Family Nurse Practitioner Ruled Liable For Missed Diagnosis Of Breast Cancer

Legal Eagle Eye Newsletter for the Nursing Profession

April 1996 

  The family nurse practitioner was negligent for failing to recognize possible signs of breast cancer, for over-emphasizing to the patient the possibility of a mere infection, for not referring the patient to a surgeon for a biopsy, and for failing to follow up to ascertain that a biopsy had in fact been done to rule out cancer.

  The physicians were also negligent.  SUPREME COURT OF VIRGINIA, 1996.

   A family nurse practitioner saw a patient in January, 1991. The patient reported that for several months she had had a discharge and constant scabbing of one of her nipples. The nurse ordered topical and oral antibiotics for what she diagnosed as an infected nipple, and a mammogram. The mammogram was negative.

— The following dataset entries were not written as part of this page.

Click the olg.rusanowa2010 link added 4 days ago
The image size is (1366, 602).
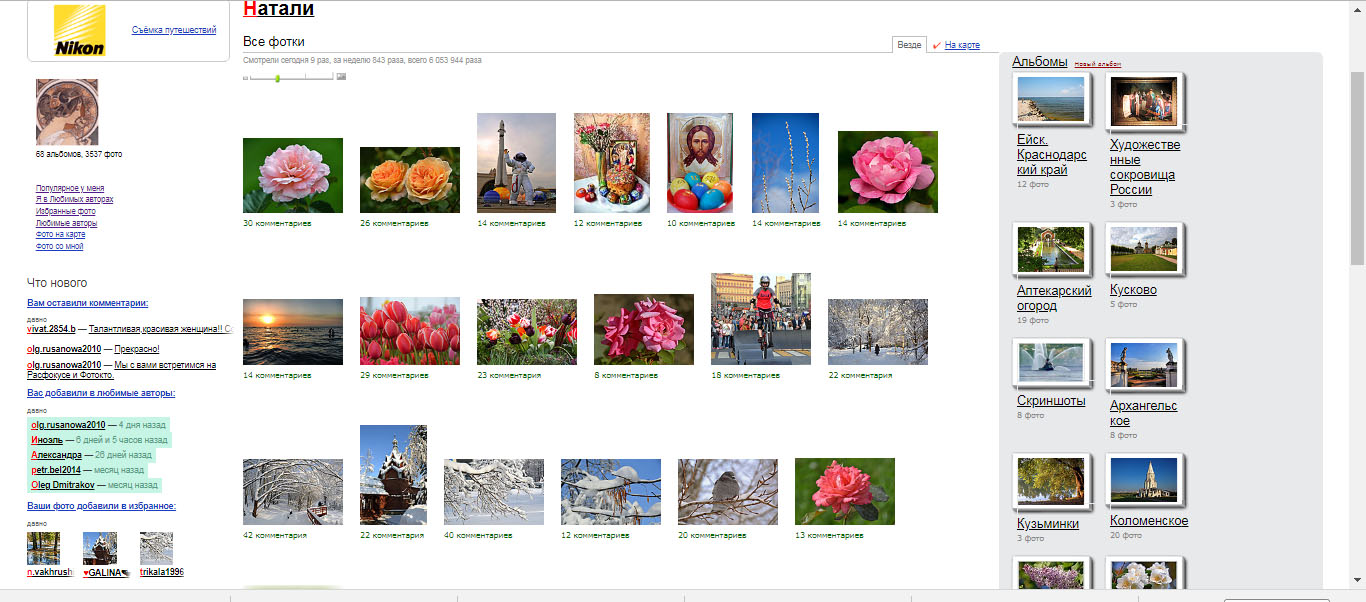pyautogui.click(x=68, y=425)
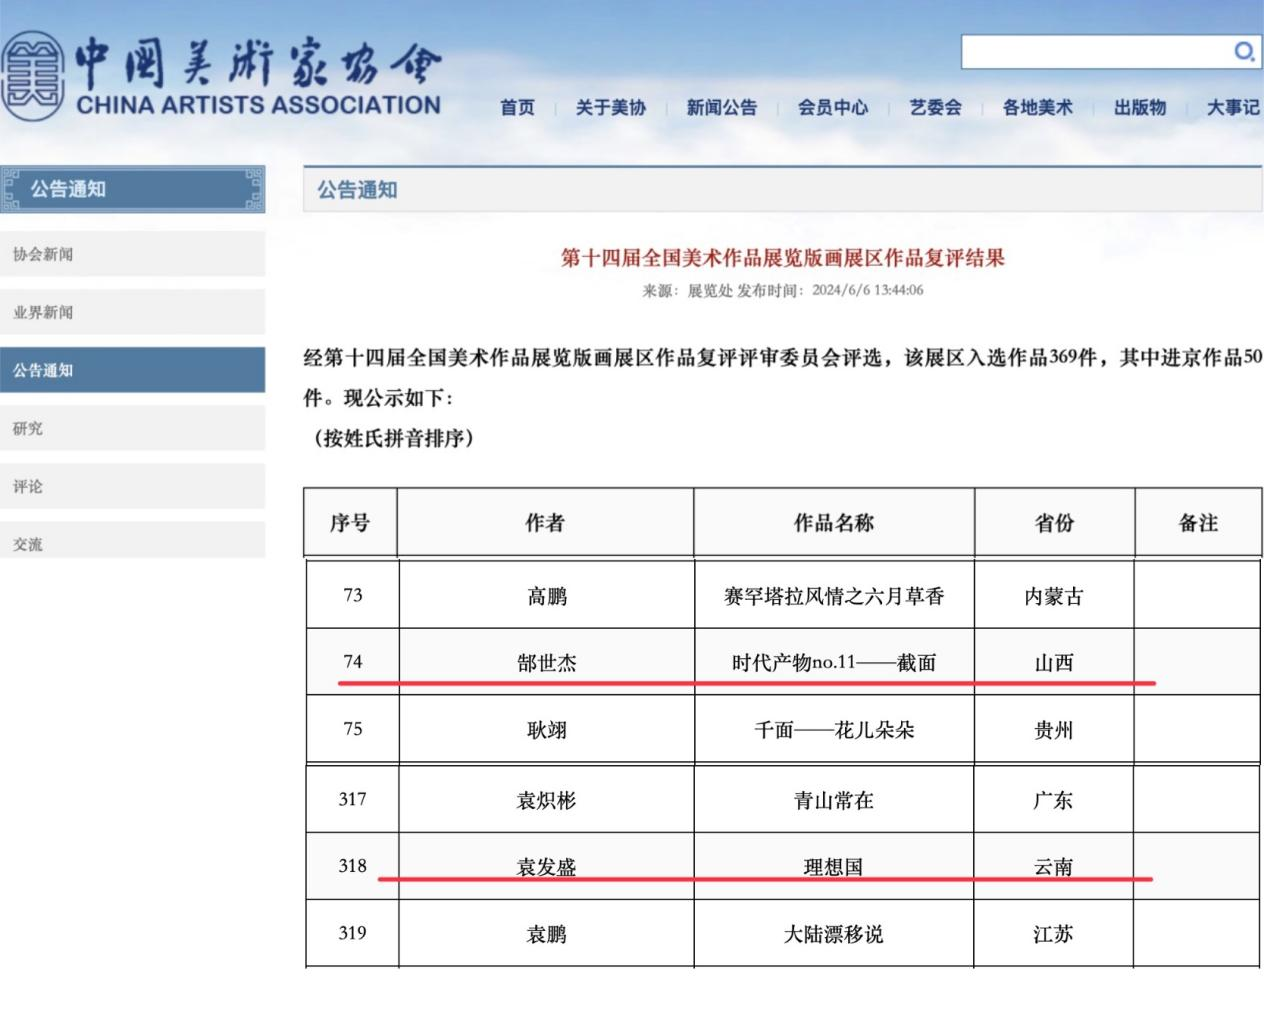Click the author name 郜世杰 in row 74
Screen dimensions: 1264x1009
point(546,662)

   She returned in July, 1991 with continuing pain and discharge from the same breast. The nurse practitioner asked her to see a dermatologist. The nurse just assumed the patient would see the dermatologist, and further assumed he would biopsy the affected area. The nurse practitioner did not discuss a biopsy with the patient to rule out cancer or check whether she actually saw the dermatologist and had a biopsy.

   In October and November, 1991 the patient saw her gynecologist, in a different clinic than where the nurse practitioner practiced. He treated her symptomatically with antibiotics and creams, and falsely reassured the patient she did not have cancer.

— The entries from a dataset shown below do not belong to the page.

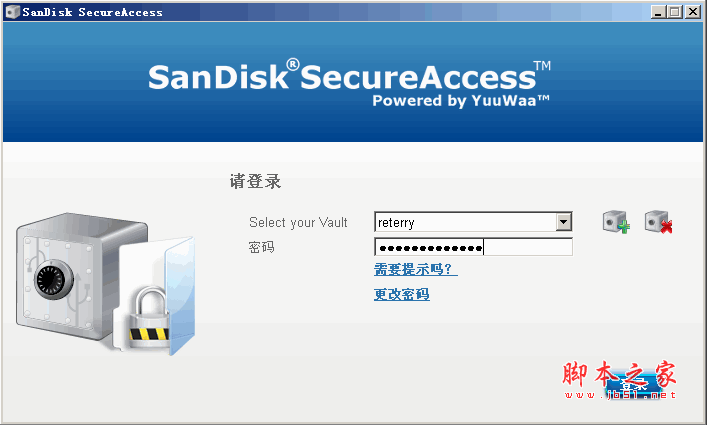Click the SanDisk icon in the title bar
Screen dimensions: 707x425
pyautogui.click(x=11, y=12)
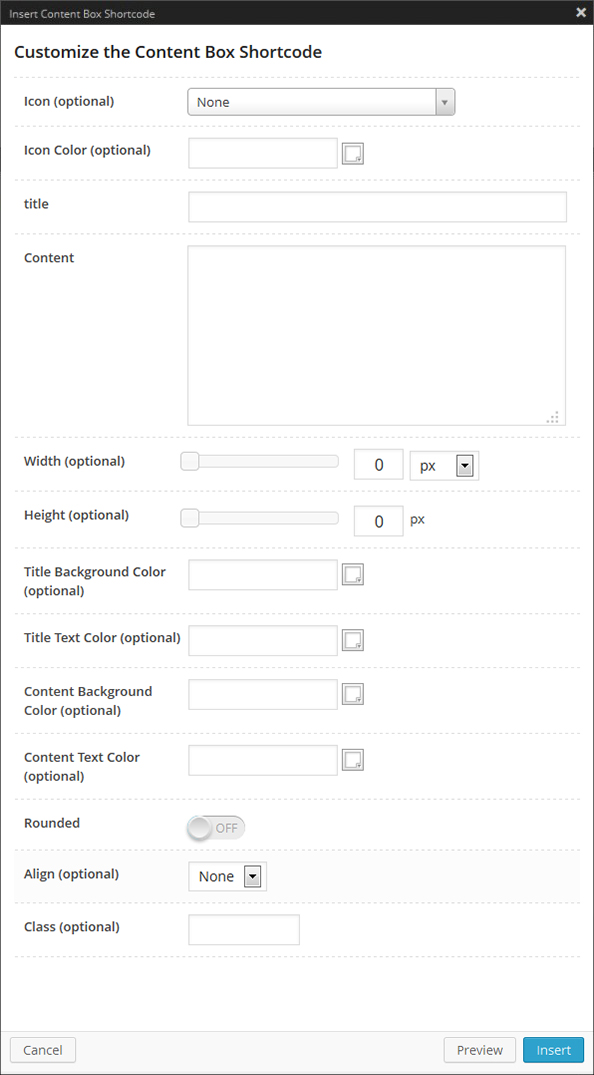
Task: Open the px unit dropdown for Width
Action: [444, 465]
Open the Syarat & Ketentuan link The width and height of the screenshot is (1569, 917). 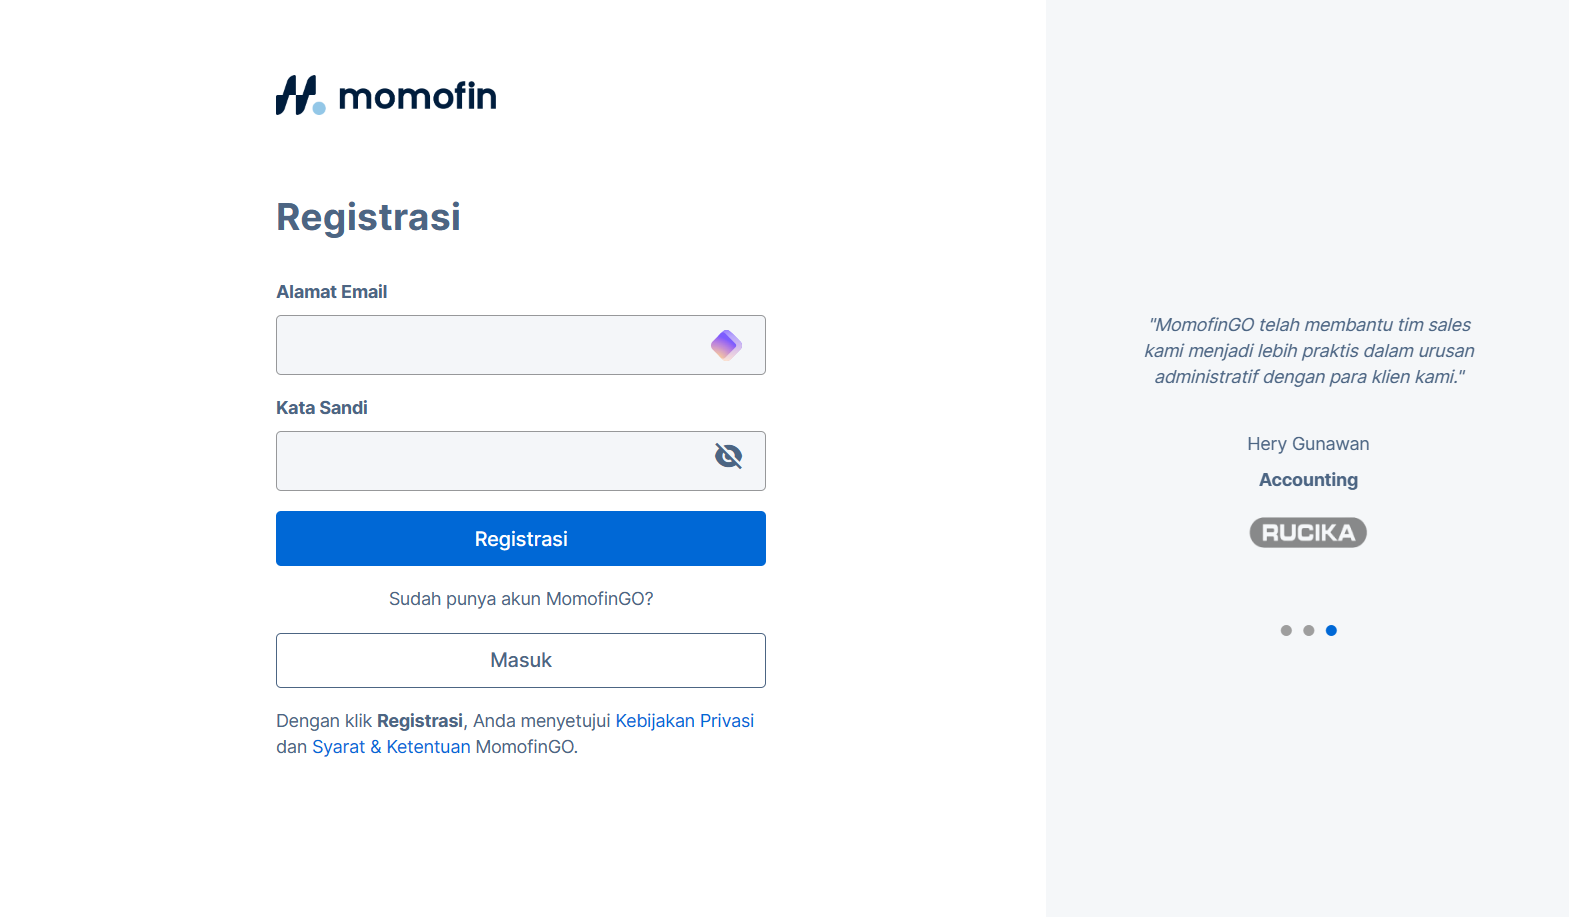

   The patient continued to see the nurse practitioner and the gynecologist through February, March and April, 1992. In September, 1992 the patient returned to the nurse practitioner with unmistakable multiple masses in the breast. A surgical oncologist found the cancer had aggressively invaded the lymph nodes. The patient soon died from her disease. The family sued.

   The Supreme Court of Virginia accepted medical testimony that the cancer, Paget’s Disease, has a 90% five-year survival rate, if operated upon before it invades the lymph system through the breast. The critical and fatal progression of this patient’s disease occurred, the court determined, during the period the patient was under the care of the nurse practitioner.

   The nurse practitioner, as well as the patient’s family practice physician and gynecologist, did not live up to the legal standard of care with this patient, according to the court.

   The court ruled a family nurse practitioner who knows of a patient’s history of breast problems must perform breast examinations and ask the patient about any specialized medical treatment or diagnostic services she is receiving, even when the patient does not specifically complain about her condition or mention the other care she is getting.

   A nurse practitioner can be liable if Paget’s Disease is not caught while it is still highly treatable, the court stated. Jenkins vs. Payne, 465 S.E. 2d 795 (Va., 1996).